The pale boy wasn't anything like the boy she wanted, the boy she dreamed about night after night, but he was closer than her sweet boy. So Ginny decided to meet him again, and again he feared not for her supposed fragility. His touch was gentle at times, rough at others, but he never held back. She never stopped him.
The pale boy didn't mock her shabby clothes or family any longer, though he also didn't speak kindly about them. His comments to her were brief, sometimes impersonal, other times simply a brief compliment- a word about her looks, or maybe a word of gratitude after a particularly enjoyably night.
The sweet boy continued to be clueless about her midnight dalliances. He would take her out, and smile and hold her hand, all the time unaware of the scratches and bruises that were scattered across her body. He would kiss her lips gently, taking things slow, while her mind drifted to the previous evening's escapade. While she thought of when she had bitten the lip he had commented on, and while she tried to pretend he was the boy she wanted.
And all the time Ginny just craved the attention of the boy she had wanted ever since she had realized what she had at that tender age. She imagined him there, on lonely nights with exploring hands and silent tears. She wished that there was a way, any way to get him back, to have her confidante and best friend and worst enemy returned to her. She didn't relish the blank spots in her memory, true, but she was sure that if she had him back she could make him forget about silly fear-inducing ploys of power. She would find a fitting sacrifice- a brief, vicious thought surfaced that the sweet boy would be a good lamb- and then her true love, the boy she wanted, would be returned to her for once and for all.

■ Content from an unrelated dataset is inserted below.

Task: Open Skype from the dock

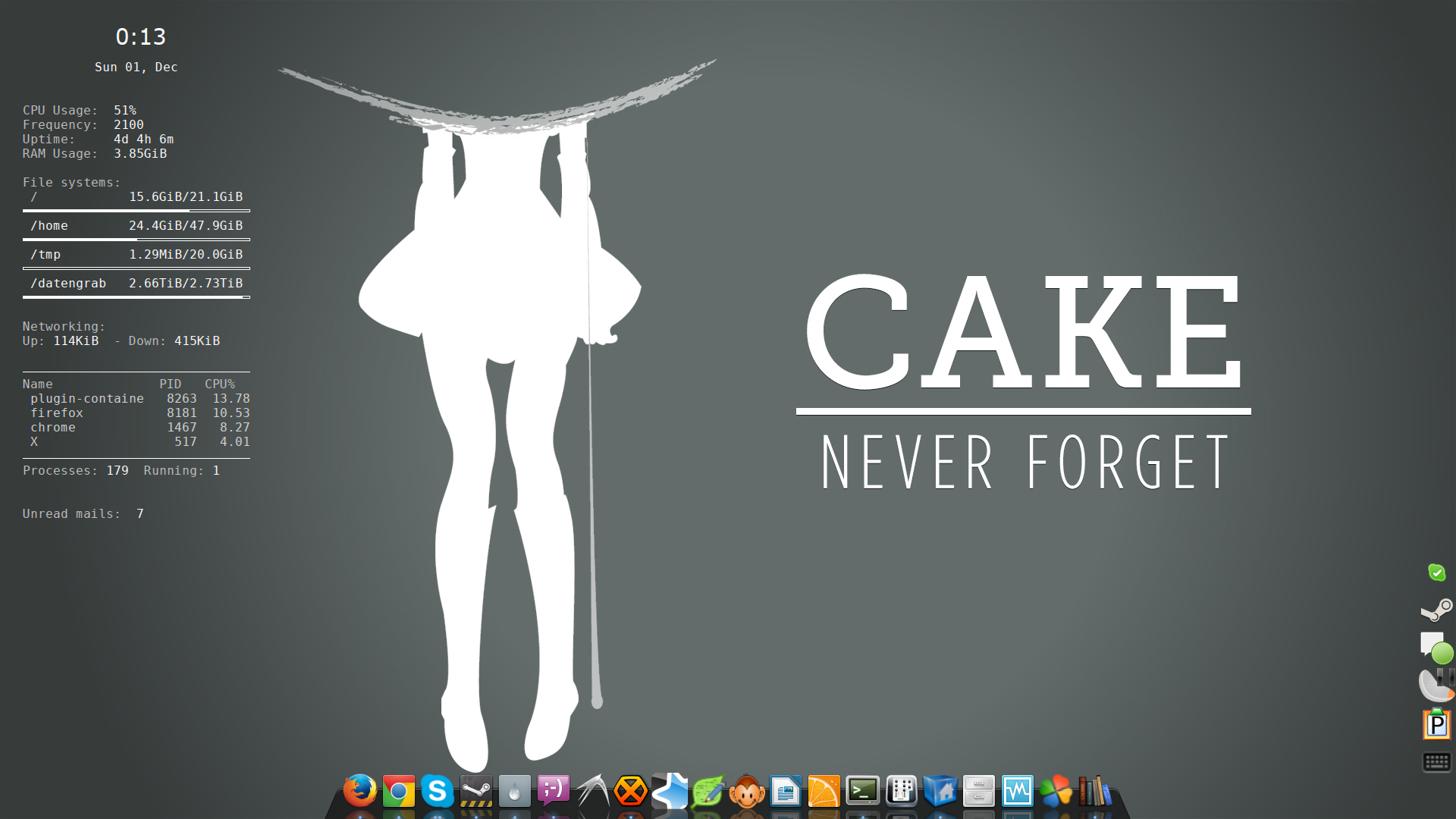Action: point(438,792)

But Ginny might be many things, but delusional wasn't one of them. She knew that the boy she wanted had long since turned into a maniac, that the sweet boy she was so sick of had destroyed him for once and for all, and that the pale boy simply curled his lip and told her she was a fool for loving a ghost anytime she forgot and mentioned him.

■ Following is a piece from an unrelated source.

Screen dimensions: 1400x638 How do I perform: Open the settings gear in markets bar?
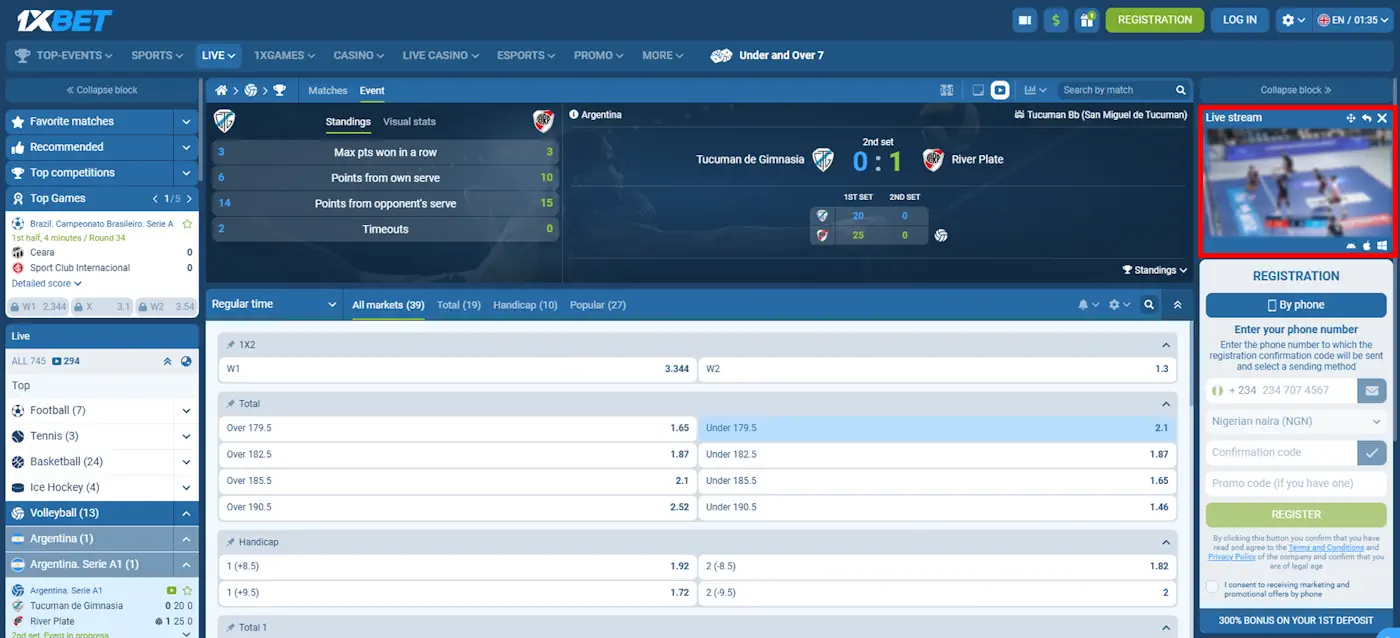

She no longer felt like acting meek and pretty to appease the sweet boy, and so she stopped. He acted surprised and betrayed and confused, and asked her if anything was wrong. She couldn't manage to answer that question to him without falling into a screaming, obscene tirade, so she acted mild for one final time and told him that she just needed some room to breathe.
She never let the sweet boy kiss her again.
Finally, all she had left was the pale boy, so she clung tight to him. But as seasons passed he showed up to be with her less and less, until finally he didn't show up at all. She read in the Prophet that he had been married and that he now had a son, and that he had grown to be a prominent member of society. She also read in the paper that the sweet boy had found love, and was now well on his way to wedded bliss.
Ginny was left alone, with only memories of her boys remaining.